Zawsze uważałem, że wszyscy ludzie są namiętnymi filozofami, w tym sensie, że przykładają dużą wagę do słów. Są przy tym także niedbałymi filozofami, bo to raczej język mówi nimi, niż oni językiem. Mówią dużo, coraz więcej, nie zwracając uwagi na sens i cel swoich słów. Nic zatem dziwnego, że od zawsze pojawiały się napomnienia, nie tylko w pismach filozofów czy w formie przysłów („milczenie jest złotem”), aby zważać na słowa. Znajdujemy jedno z takich napomnień w Nowym Testamencie: „Z każdego bezużytecznego słowa, które wypowiedzą ludzie, zdadzą sprawę w dzień sądu. Bo na podstawie słów twoich będziesz uniewinniony i na podstawie słów twoich będziesz potępiony” (Mt, 12, 36-37).
Ewangelista, jak widzimy, przykłada bardzo dużą wagę do słów. Uzależnia od nich nasz los, nasze zbawienie albo potępienie. Zwraca przy tym uwagę na bardzo znaczącą cechę słów, które wypowiadamy – ich użyteczność. Jakie to są te słowa, które są użyteczne? Czemu mają służyć? By odpowiedzieć na te pytania odwołam się do filozofii pragmatyzmu, jaką stworzył William James. Otóż według niego prawdą jest to, co użyteczne. Nie należy tego zdania odwracać, mówiąc, że to co użyteczne jest prawdziwe. Owszem, kłamstwo może być użyteczne, ale zawsze na krótką metę. Natomiast prawda, twierdzi James, jest użyteczna na długą metę, bo prowadzi do kontaktu z rzeczywistością.

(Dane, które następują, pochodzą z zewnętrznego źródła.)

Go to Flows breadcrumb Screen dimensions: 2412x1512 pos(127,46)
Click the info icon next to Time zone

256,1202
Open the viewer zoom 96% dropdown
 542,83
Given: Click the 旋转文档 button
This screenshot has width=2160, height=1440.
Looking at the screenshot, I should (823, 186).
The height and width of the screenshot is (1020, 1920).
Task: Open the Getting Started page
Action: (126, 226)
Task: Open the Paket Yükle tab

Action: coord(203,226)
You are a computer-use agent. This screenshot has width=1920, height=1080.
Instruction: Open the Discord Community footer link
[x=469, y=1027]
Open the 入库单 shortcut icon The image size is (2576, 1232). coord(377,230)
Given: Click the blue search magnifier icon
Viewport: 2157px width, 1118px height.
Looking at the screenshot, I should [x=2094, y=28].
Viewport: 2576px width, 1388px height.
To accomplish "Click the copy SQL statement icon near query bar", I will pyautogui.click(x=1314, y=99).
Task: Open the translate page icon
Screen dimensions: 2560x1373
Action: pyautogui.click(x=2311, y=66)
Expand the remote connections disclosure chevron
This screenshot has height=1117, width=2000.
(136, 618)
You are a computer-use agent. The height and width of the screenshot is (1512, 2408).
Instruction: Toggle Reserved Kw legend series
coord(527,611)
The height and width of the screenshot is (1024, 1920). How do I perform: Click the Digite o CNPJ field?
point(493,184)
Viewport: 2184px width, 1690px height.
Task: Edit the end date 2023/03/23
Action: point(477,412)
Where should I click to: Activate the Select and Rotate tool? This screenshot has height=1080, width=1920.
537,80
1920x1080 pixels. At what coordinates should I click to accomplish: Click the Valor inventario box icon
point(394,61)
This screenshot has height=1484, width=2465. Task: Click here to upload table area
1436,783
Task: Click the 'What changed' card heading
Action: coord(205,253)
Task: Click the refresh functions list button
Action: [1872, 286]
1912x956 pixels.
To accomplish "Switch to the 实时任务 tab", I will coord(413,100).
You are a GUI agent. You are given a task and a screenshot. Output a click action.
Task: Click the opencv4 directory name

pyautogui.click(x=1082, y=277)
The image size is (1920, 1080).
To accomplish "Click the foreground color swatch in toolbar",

Podobnie mówi Budda w Kalama Sutra (AN, 3.65): „Miejcie zaufanie do tego, co uznaliście za prawdziwe po długim sprawdzaniu – do tego, co przynosi powodzenie wam i innym”. Tylko te słowa są użyteczne, które po długotrwałym sprawdzeniu rzetelnym przynoszą mi powodzenie. Buddzie i ewangelistom chodziło o to samo – o prowadzenie życia wedle zasad sformułowanych w słowach, które są prawdziwe. Jeśli będziemy s-prawdzać te słowa, wedle których chcemy żyć – robiąc to długo i solidnie – to mamy szansę na dobre życie. Cały czas podkreślam długotrwałość sprowadzania. Nie wystarczy tylko coś usłyszeć i pójść za tym. Sprawdzanie słów jest bardzo istotnym elementem pracy duchowej nad sobą.
Ewangelia Jana zawiera sformułowanie, że prawda nas wyzwala (J,8,32). Prawda jest zatem użyteczna. A poznajemy, że jest prawdą wtedy, gdy stajemy się wolni. Są takie słowa, które wyzwalają, bo są słowa, które więżą. Ma to ogromny sens duchowy, ale tu skupię się na przykładzie psychologicznym. Często rodzic powtarza dziecku, że jest głupie i bezwartościowe. By odkryć prawdę o sobie, już w życiu dorosłym, takie dziecko musi spotkać kogoś, kto mu powie, że jest cenne i dobre. Oczywiście dorosłe dziecko powinno także te słowa sprawdzić, jak mawiał Budda. A jak je sprawdzi i okażą się prawdziwe – czyli użyteczne – może się nimi napawać, gdyż takie słowa przynoszą wolność.